Problem
Copy every record that follows, word for word.

+---+

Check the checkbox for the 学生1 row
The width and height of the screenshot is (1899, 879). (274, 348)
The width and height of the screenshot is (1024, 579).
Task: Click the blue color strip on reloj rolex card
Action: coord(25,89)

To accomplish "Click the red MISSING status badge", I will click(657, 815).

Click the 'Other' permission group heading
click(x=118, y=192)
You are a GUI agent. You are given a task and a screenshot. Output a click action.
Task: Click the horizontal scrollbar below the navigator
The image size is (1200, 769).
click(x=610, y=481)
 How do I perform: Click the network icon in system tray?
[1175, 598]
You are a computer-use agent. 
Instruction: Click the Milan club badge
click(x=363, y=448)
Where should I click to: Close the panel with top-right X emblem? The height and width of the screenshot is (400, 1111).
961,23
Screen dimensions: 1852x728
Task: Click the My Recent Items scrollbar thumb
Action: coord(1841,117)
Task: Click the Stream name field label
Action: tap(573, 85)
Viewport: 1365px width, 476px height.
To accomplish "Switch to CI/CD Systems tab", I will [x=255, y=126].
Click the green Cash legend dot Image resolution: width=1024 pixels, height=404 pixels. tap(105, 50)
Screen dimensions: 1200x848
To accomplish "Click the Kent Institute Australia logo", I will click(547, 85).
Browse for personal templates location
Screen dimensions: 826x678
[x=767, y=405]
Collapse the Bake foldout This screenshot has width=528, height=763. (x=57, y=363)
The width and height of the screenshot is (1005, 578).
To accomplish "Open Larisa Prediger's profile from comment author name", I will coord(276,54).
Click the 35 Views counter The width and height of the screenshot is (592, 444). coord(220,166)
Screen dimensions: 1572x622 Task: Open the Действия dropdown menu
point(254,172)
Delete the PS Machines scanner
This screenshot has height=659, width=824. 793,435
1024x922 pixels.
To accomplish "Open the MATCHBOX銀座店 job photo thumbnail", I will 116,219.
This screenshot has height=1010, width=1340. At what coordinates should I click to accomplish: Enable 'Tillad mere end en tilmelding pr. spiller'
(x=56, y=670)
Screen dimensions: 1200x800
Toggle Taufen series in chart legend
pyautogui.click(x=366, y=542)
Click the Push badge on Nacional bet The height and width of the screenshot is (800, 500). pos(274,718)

+---+

Output
Check the checkbox for the 学生1 row
The width and height of the screenshot is (1899, 879). (274, 348)
The width and height of the screenshot is (1024, 579).
Task: Click the blue color strip on reloj rolex card
Action: coord(25,89)

To accomplish "Click the red MISSING status badge", I will click(657, 815).

Click the 'Other' permission group heading
click(x=118, y=192)
You are a GUI agent. You are given a task and a screenshot. Output a click action.
Task: Click the horizontal scrollbar below the navigator
The image size is (1200, 769).
click(x=610, y=481)
 How do I perform: Click the network icon in system tray?
[1175, 598]
You are a computer-use agent. 
Instruction: Click the Milan club badge
click(x=363, y=448)
Where should I click to: Close the panel with top-right X emblem? The height and width of the screenshot is (400, 1111).
961,23
Screen dimensions: 1852x728
Task: Click the My Recent Items scrollbar thumb
Action: coord(1841,117)
Task: Click the Stream name field label
Action: tap(573, 85)
Viewport: 1365px width, 476px height.
To accomplish "Switch to CI/CD Systems tab", I will [x=255, y=126].
Click the green Cash legend dot Image resolution: width=1024 pixels, height=404 pixels. tap(105, 50)
Screen dimensions: 1200x848
To accomplish "Click the Kent Institute Australia logo", I will click(547, 85).
Browse for personal templates location
Screen dimensions: 826x678
[x=767, y=405]
Collapse the Bake foldout This screenshot has width=528, height=763. (x=57, y=363)
The width and height of the screenshot is (1005, 578).
To accomplish "Open Larisa Prediger's profile from comment author name", I will coord(276,54).
Click the 35 Views counter The width and height of the screenshot is (592, 444). coord(220,166)
Screen dimensions: 1572x622 Task: Open the Действия dropdown menu
point(254,172)
Delete the PS Machines scanner
This screenshot has height=659, width=824. 793,435
1024x922 pixels.
To accomplish "Open the MATCHBOX銀座店 job photo thumbnail", I will 116,219.
This screenshot has height=1010, width=1340. At what coordinates should I click to accomplish: Enable 'Tillad mere end en tilmelding pr. spiller'
(x=56, y=670)
Screen dimensions: 1200x800
Toggle Taufen series in chart legend
pyautogui.click(x=366, y=542)
Click the Push badge on Nacional bet The height and width of the screenshot is (800, 500). pos(274,718)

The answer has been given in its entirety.